Pour les éducateurs du monde entier, il n’y a rien à négocier lorsqu’il s’agit de rouvrir les écoles. Cela représente une menace existentielle pour leur vie et leur sécurité, ainsi que pour celles de leurs élèves, de leurs familles et de l’ensemble de la société. Rien qu’aux États-Unis, au moins 689 éducateurs et membres du personnel actifs ou à la retraite, de la maternelle à la terminale, sont morts de la COVID-19, tandis que plus de 2,7 millions d’enfants ont contracté le virus.

Malgré le barrage sans fin de la propagande des médias bourgeois qui prétend que les écoles peuvent être rouvertes «en toute sécurité» à l’heure actuelle, la science de la pandémie prouve sans équivoque qu’il s’agit d’une entreprise téméraire et meurtrière.

La pandémie de coronavirus se transforme maintenant en une immense lutte sociale, les enseignants de Chicago donnant une première expression au militantisme croissant de tous les travailleurs. De plus en plus, la confrontation entre les deux grandes classes de la société – la classe ouvrière et la classe capitaliste – se concrétise.

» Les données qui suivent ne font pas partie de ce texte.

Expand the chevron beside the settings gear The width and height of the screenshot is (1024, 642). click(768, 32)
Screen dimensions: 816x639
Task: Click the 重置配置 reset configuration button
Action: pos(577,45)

Le 6 janvier, les fascistes ont pris d’assaut le Capitole américain pour tenter d’instaurer une dictature présidentielle dirigée par Trump. Aujourd’hui, une force bien plus puissante est sur la scène à Chicago.

L’assaut incessant dirigé contre la classe ouvrière au cours des 40 dernières années a été accompagné d’une promotion implacable de la politique de l’identité raciale, de genre et d’identité sexuelle. Le fait que Lori Lightfoot soit maintenant le visage de la campagne meurtrière pour la réouverture des écoles réaffirme que la question décisive est la classe.

La lutte qui se déroule à Chicago est d’une importance monumentale et doit devenir le fer de lance d’un mouvement plus large de toute la classe ouvrière dans une grève générale politique à l’échelle nationale qui enverrait des ondes de choc et provoquerait des luttes similaires dans le monde entier.

Le Parti de l’égalité socialiste fera tout son possible pour relier la lutte des éducateurs de Chicago à celle des éducateurs et de toutes les autres sections de la classe ouvrière, aux États-Unis et dans le monde entier. Nous nous battrons pour fournir la direction nécessaire afin de guider ces luttes vers une conclusion heureuse, qui nécessitera en fin de compte le renversement socialiste des relations de propriété existantes, une vaste redistribution des richesses et la reconstruction de la société dans l’intérêt de la classe ouvrière.